> Gestellte Aufgaben:
a: Erklären Sie anhand des Urteilsauszugs, warum eine Wiedereinsetzung in den vorigen Stand ausscheidet, wenn der Steuerberater oder Rechtsanwalt den Antrag auf Investitionszulage beim unzuständigen Finanzamt stellt.
b: Übertragen Sie den Abschnitt des Urteilsauszugs von „Wird der Antrag“ bis „zu stellen ist.“ wortgetreu.

> Urteilsauszug:

....

Finanzgericht Niedersachsen
Urt. v. 05.05.2004, Az.: 2 K 116/03

Wiedereinsetzung in die Frist für die Beantragung von Investitionszulagen; Wiedereinsetzung in den vorigen Stand bei Stellung eines Antrags auf Investitionszulage beim unzuständigen Finanzamt; Verschulden bei der Antragstellung beim unzuständigen Finanzamt; Folgen eines Stellens des Antrages auf Investitionszulage beim unzuständigen Finanzamt durch einen Steuerberater oder einen Rechtsanwalt; Auswirkungen einer unterlassenen Weiterleitung eines ersten - fristgerecht - beim unzuständigen Finanzamt eingegangenen Antrags hinsichtlich Wiedereinsetzung

Bibliographie

Gericht
FG Niedersachsen
Datum
05.05.2004
Aktenzeichen
2 K 116/03
Entscheidungsform
Urteil
Referenz
WKRS 2004, 16991
Entscheidungsname
[keine Angabe]
ECLI
ECLI:DE:FGNI:2004:0505.2K116.03.0A

Verfahrensgang

nachfolgend
BFH - 22.11.2004 - AZ: III B 81/04

Fundstellen

  • BBK 2005, 7
  • BBV 2004, 7
  • DStR 2004, VIII Heft 39 (Kurzinformation)
  • DStRE 2004, 1313-1314 (Volltext mit amtl. LS)
  • EFG 2004, 1789 (amtl. Leitsatz)
  • NWB 2005, 1414 (Kurzinformation)

Redaktioneller Leitsatz

  1. 1.

    Wird der Antrag auf Investitionszulage beim unzuständigen Finanzamt gestellt, kommt Wiedereinsetzung in den vorigen Stand nicht in Betracht, wenn der Antrag vom Steuerberater/Rechtsanwalt des Steuerpflichtigen gestellt wird. Denn der steuerliche Berater, der an der Antragstellung mitgewirkt , muss wissen, dass der Antrag nicht beim Betriebsstätten- Finanzamt sondern beim Wohnsitzfinanzamt des Stpfl. zu stellen ist.

....

> Bereitgestellte Daten:
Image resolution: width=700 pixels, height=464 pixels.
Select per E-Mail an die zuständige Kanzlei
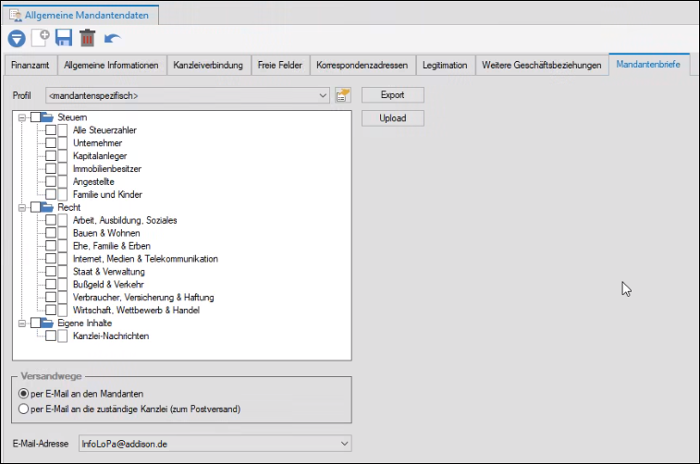click(x=23, y=409)
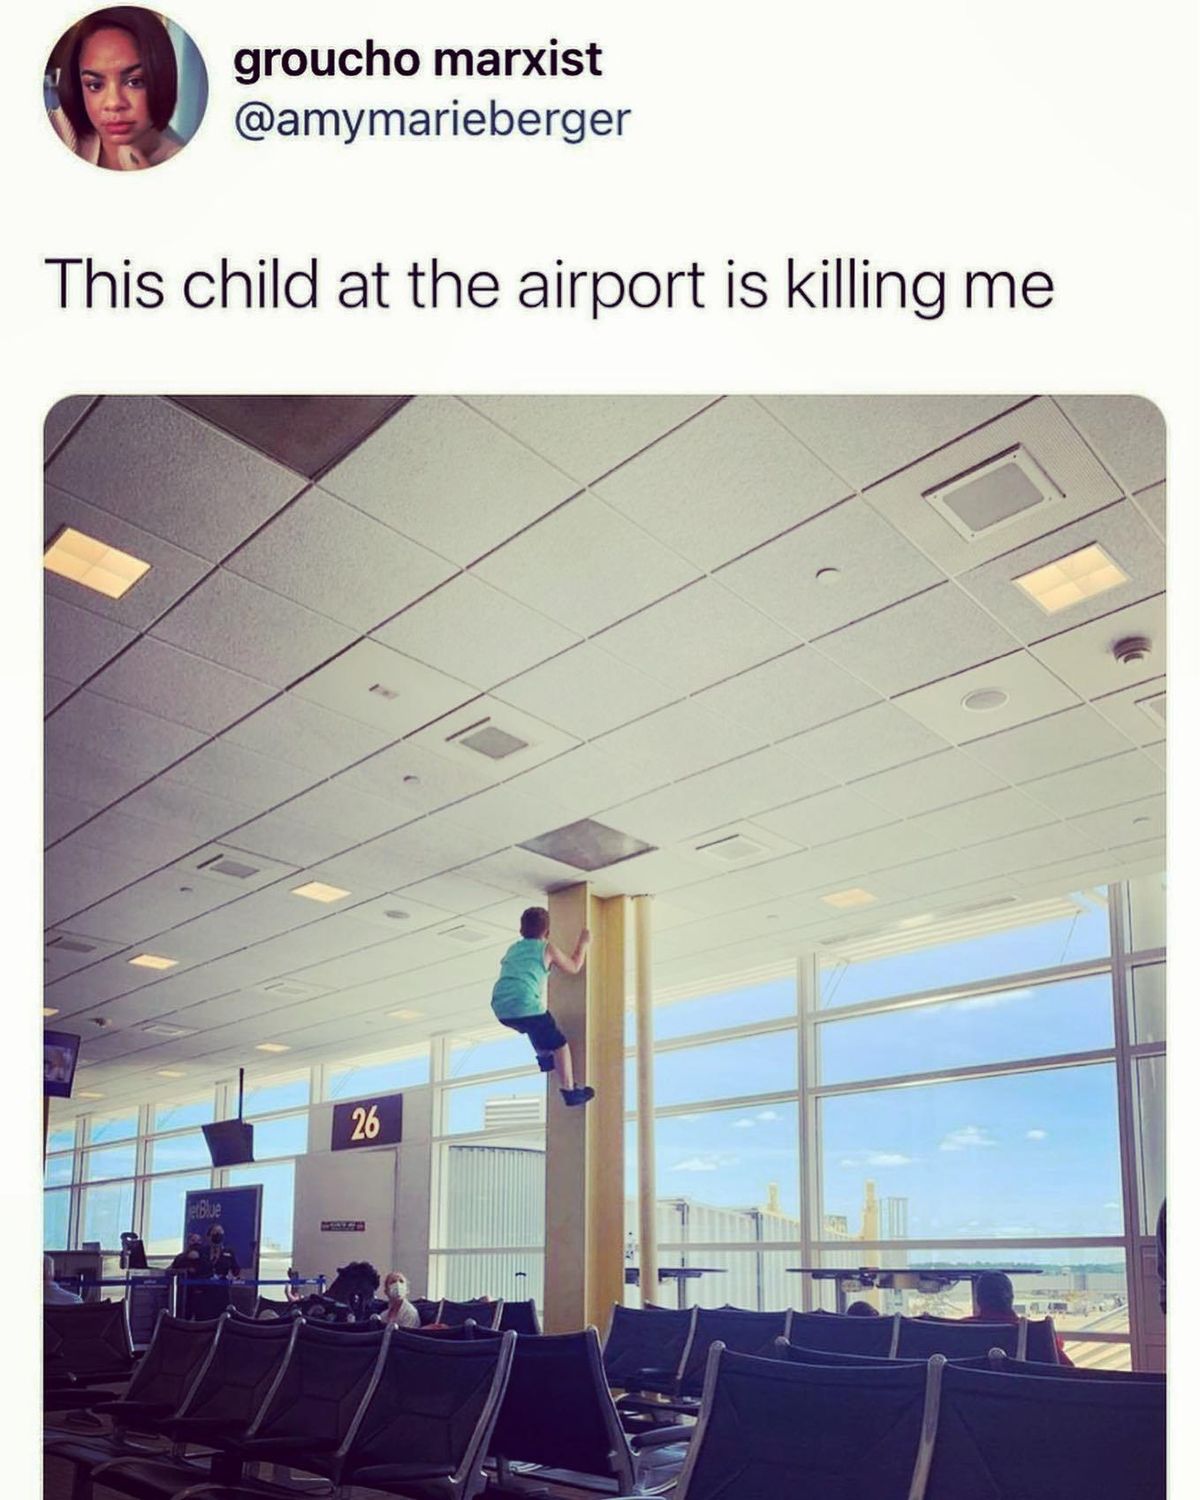Click the smoke detector on the ceiling
The height and width of the screenshot is (1500, 1200).
[x=1132, y=649]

....

> Lösungen der Aufgaben:
a: Ein steuerlicher Berater, der an der Antragstellung mitwirkt, muss wissen, dass der Antrag nicht beim Betriebsstätten-Finanzamt, sondern beim Wohnsitzfinanzamt des Steuerpflichtigen zu stellen ist.

b:
Wird der Antrag auf Investitionszulage beim unzuständigen Finanzamt gestellt, kommt Wiedereinsetzung in den vorigen Stand nicht in Betracht, wenn der Antrag vom Steuerberater/Rechtsanwalt des Steuerpflichtigen gestellt wird. Denn der steuerliche Berater, der an der Antragstellung mitgewirkt , muss wissen, dass der Antrag nicht beim Betriebsstätten- Finanzamt sondern beim Wohnsitzfinanzamt des Stpfl. zu stellen ist.